Hookah, also known as shisha or water pipe, is a method of smoking flavored tobacco that involves passing the smoke through water before inhalation. Despite common beliefs that this process makes it safer, the tobacco and charcoal used in a typical hour-long session release a complex mixture of harmful chemicals. These substances are absorbed into the mother’s bloodstream, and they transfer directly into breast milk, posing measurable risks to the nursing infant.
Chemical Transfer from Hookah Smoke into Breast Milk
The constituents of hookah smoke, once inhaled, quickly enter the maternal circulation and readily pass into breast milk through passive diffusion. Nicotine is the primary concern because it is highly lipid-soluble and becomes concentrated in breast milk at levels higher than in the mother’s plasma. Following a smoking session, the nicotine concentration in breast milk typically peaks within 30 to 60 minutes after the mother stops smoking.
Beyond nicotine, the smoke introduces toxic agents, including carbon monoxide, heavy metals like cadmium and lead, and polycyclic aromatic hydrocarbons. These substances are products of tobacco combustion and the charcoal used to heat the shisha. Breast milk is used as a route for excreting these elements, meaning the infant receives a direct dose of these contaminants.
The time it takes for the nicotine level to decrease is characterized by its half-life, which in breast milk is roughly 1.5 to 2 hours. This means that for every two hours that pass after smoking, the concentration of nicotine in the milk is reduced by approximately half. However, regular use can lead to the accumulation of cotinine, a long-lived nicotine metabolite, which remains in the baby’s system for a significantly longer period.
Health Effects on the Nursing Infant
Exposure to these toxins through breast milk can lead to immediate changes in the infant’s behavior and pose risks to long-term health. Nicotine acts as a stimulant in the infant’s developing nervous system, resulting in symptoms like increased irritability, restlessness, and gastrointestinal discomfort. These neurological effects can also disrupt the infant’s sleep architecture, leading to shorter sleep cycles and a reduction in both active and quiet sleep periods.
The presence of carbon monoxide reduces the oxygen-carrying capacity of the mother’s blood, which can indirectly affect the infant’s oxygen supply. Exposure to hookah smoke is associated with an elevated risk of Sudden Infant Death Syndrome (SIDS) and an increased incidence of respiratory symptoms, such as frequent ear infections. Accumulation of heavy metals like cadmium and lead can interfere with the infant’s metabolism of essential micronutrients, potentially impacting early development.
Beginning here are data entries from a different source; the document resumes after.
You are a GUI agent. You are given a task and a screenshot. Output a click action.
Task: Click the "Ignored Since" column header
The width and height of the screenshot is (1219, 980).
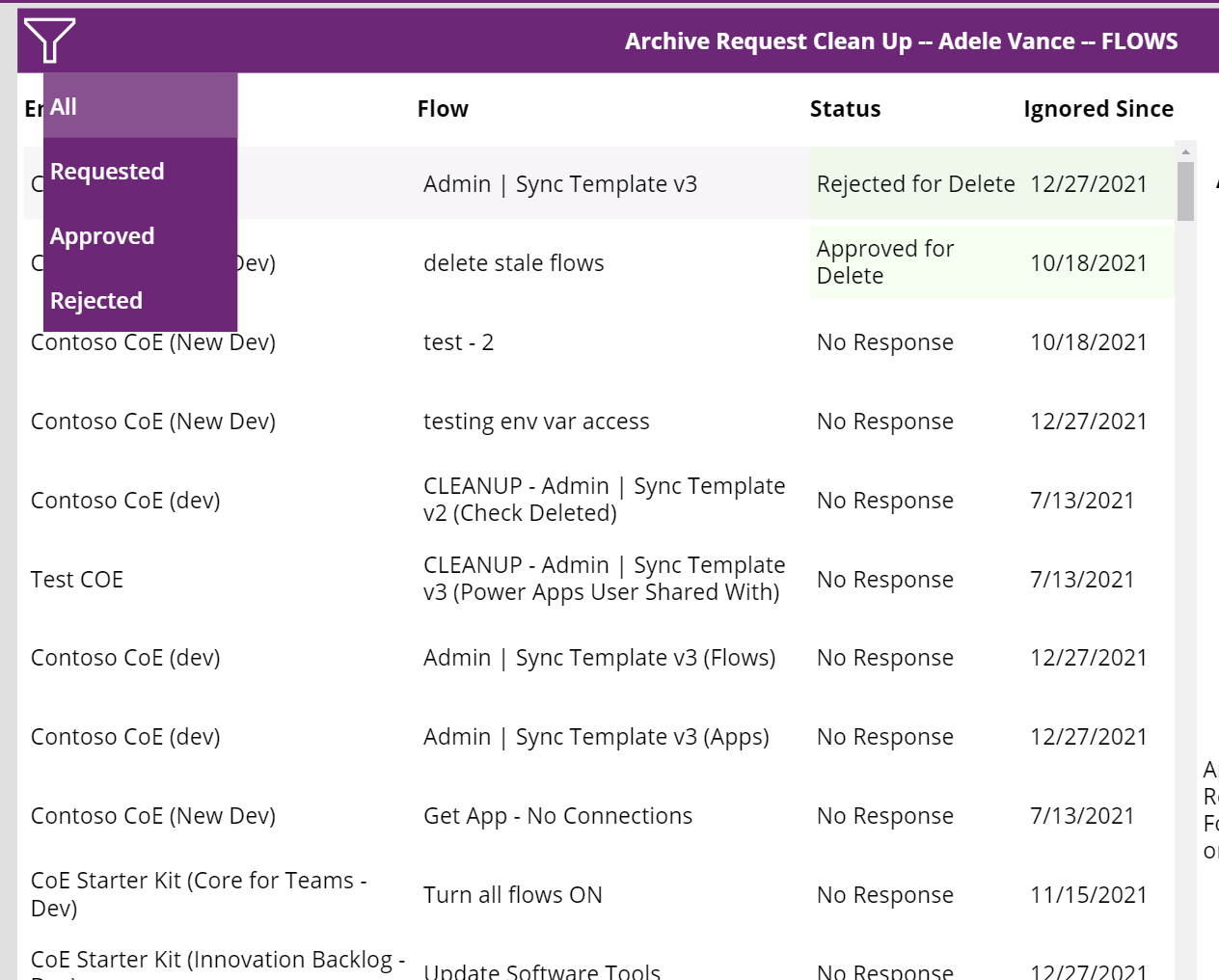pyautogui.click(x=1097, y=108)
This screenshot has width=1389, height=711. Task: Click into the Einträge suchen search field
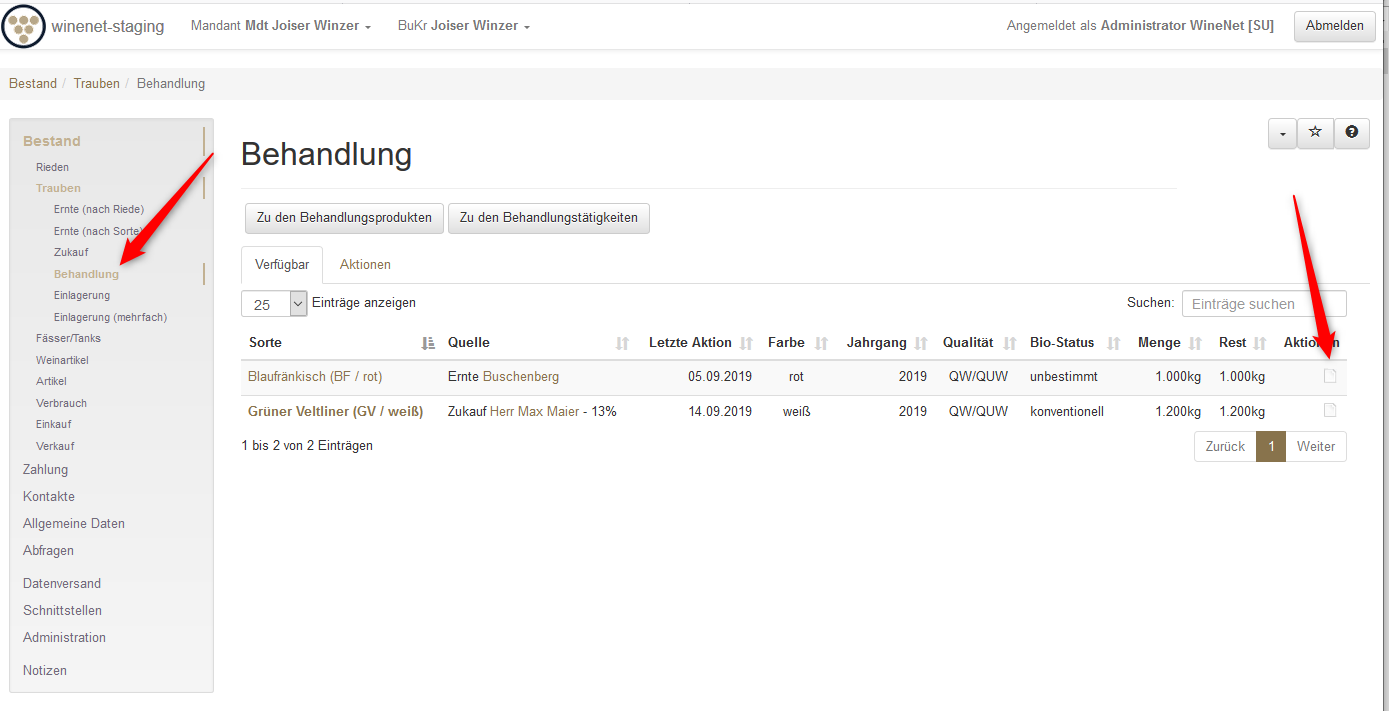pos(1263,304)
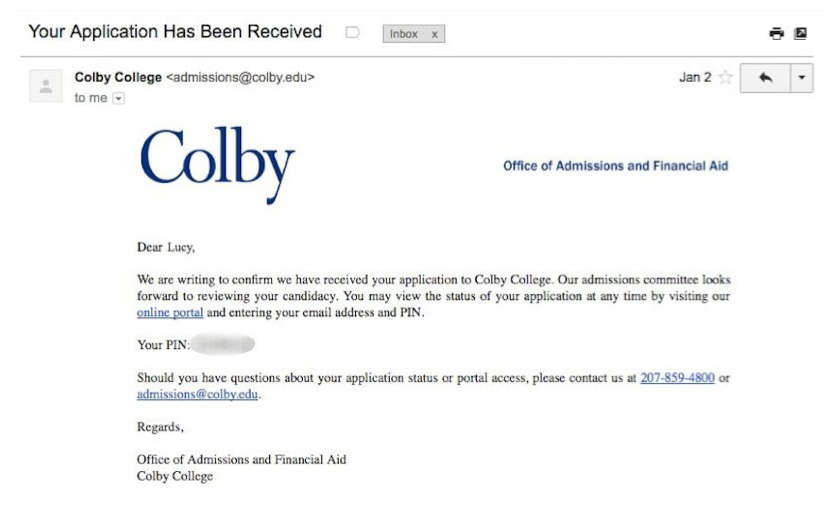Screen dimensions: 839x510
Task: Click the admissions@colby.edu link in the body
Action: click(x=197, y=394)
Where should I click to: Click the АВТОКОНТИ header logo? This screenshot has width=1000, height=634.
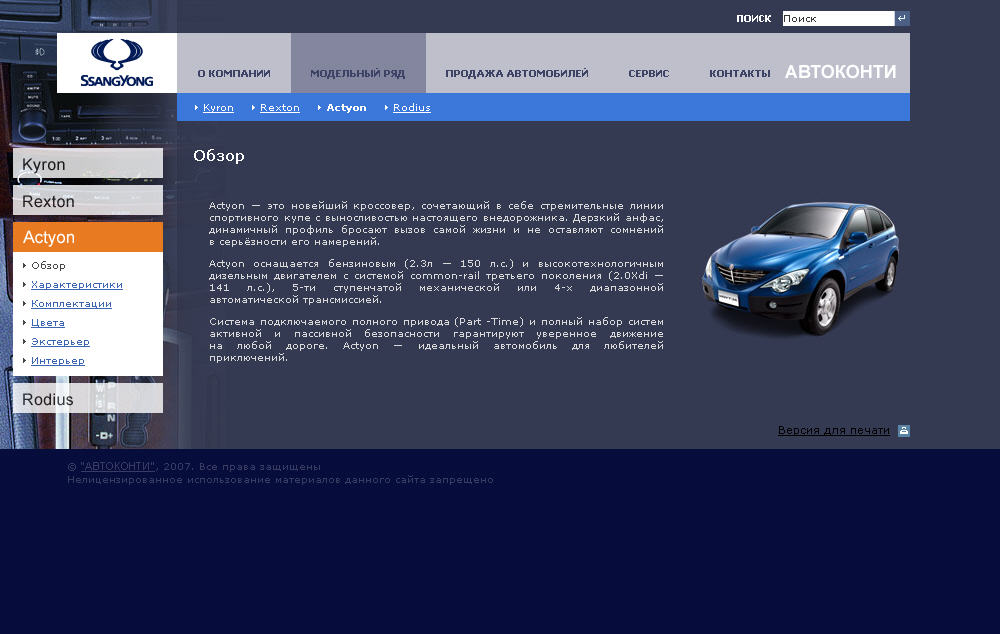(840, 72)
Nicotine exposure also directly impacts the mother’s physiology related to milk production, which in turn affects the baby’s feeding and nutrition. Nicotine is known to inhibit the release of prolactin and oxytocin, hormones necessary for milk synthesis and the milk ejection reflex. This hormonal interference can lead to a reduced milk supply and is a factor associated with the early cessation of breastfeeding.
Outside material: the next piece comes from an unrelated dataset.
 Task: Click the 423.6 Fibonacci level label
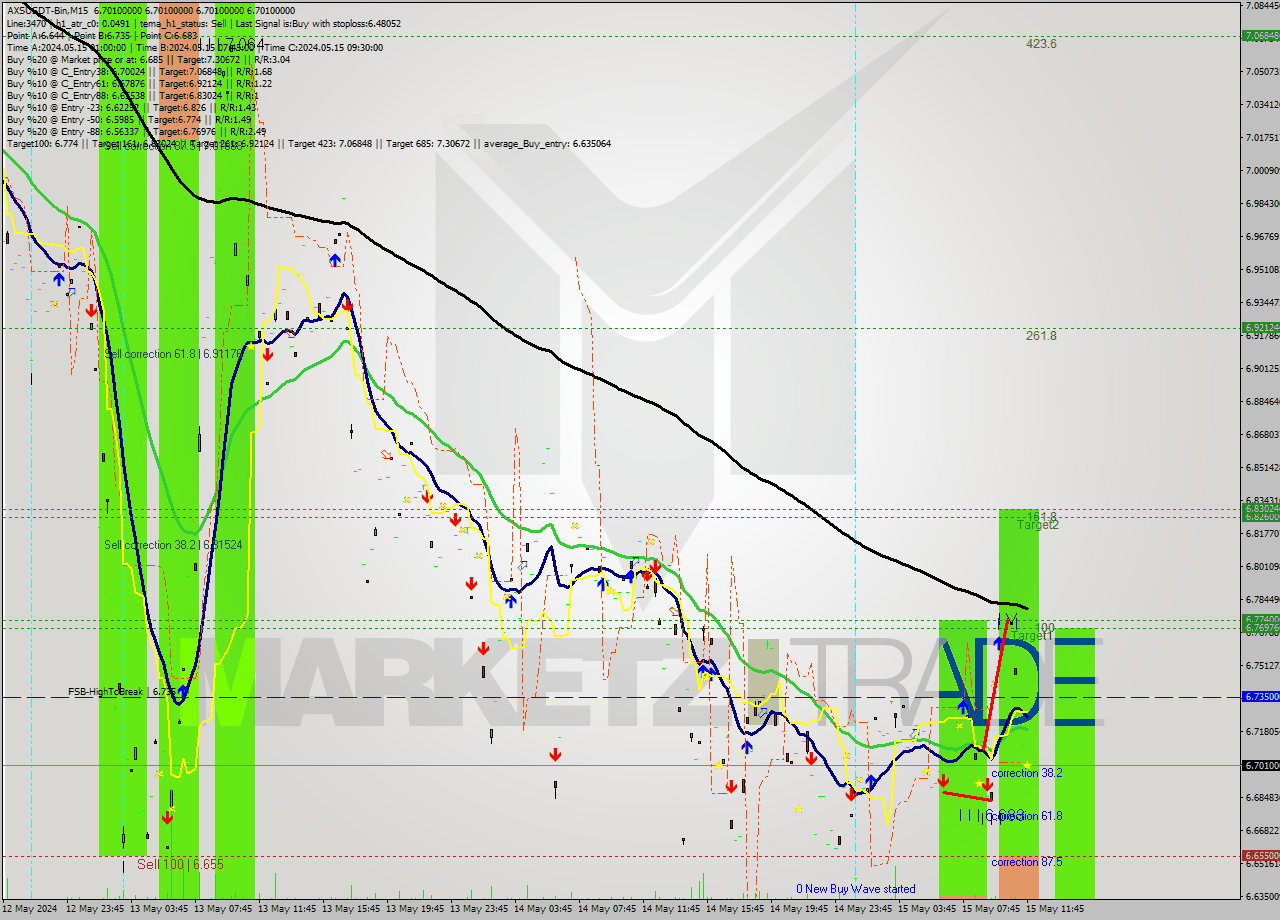(1041, 44)
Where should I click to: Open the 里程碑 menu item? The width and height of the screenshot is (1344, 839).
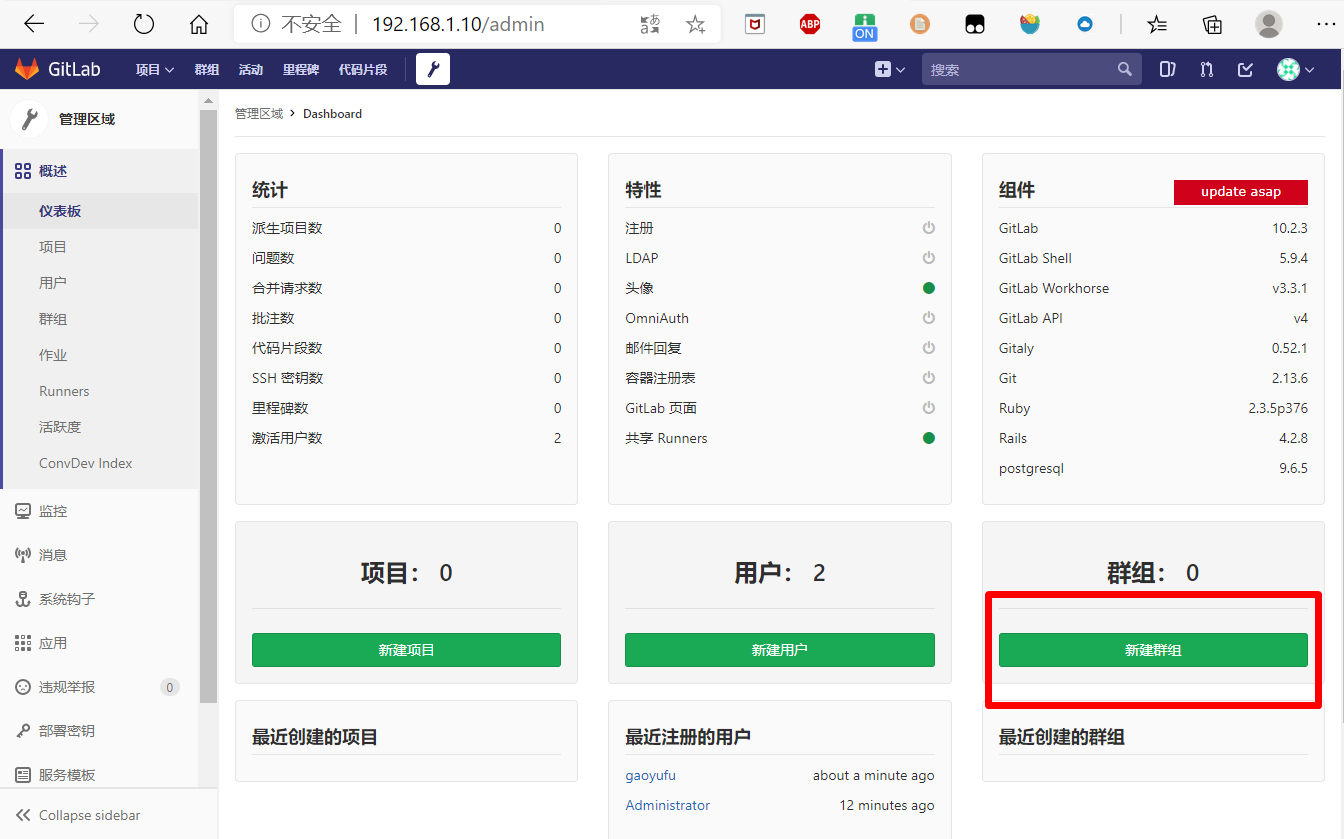(300, 69)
Addressing Misconceptions and Minimizing Exposure
A common belief is that the water in the hookah pipe acts as an effective filter, removing harmful substances from the smoke, but this is inaccurate. The water primarily serves to cool and humidify the smoke, making it feel less harsh and leading to deeper, longer inhalations that increase overall exposure. Hookah smoke delivers similar or greater levels of toxic chemicals than cigarette smoke, and the burning charcoal produces exceptionally high levels of carbon monoxide.
For mothers who choose to continue nursing, the most effective strategy for reducing infant exposure involves careful timing of smoking sessions. Since nicotine levels peak shortly after use, a mother should nurse the infant immediately before smoking, creating the longest possible interval until the next feeding. Waiting a minimum of two to three hours after smoking allows the nicotine concentration in the breast milk to significantly decline.
Minimizing the infant’s exposure to residual smoke is paramount to reducing overall risk. Chemicals from the smoke settle on clothes, hair, and skin, creating a source of third-hand smoke exposure. Practical measures include changing clothing, washing hands and face, and brushing teeth immediately after a session and before handling the infant.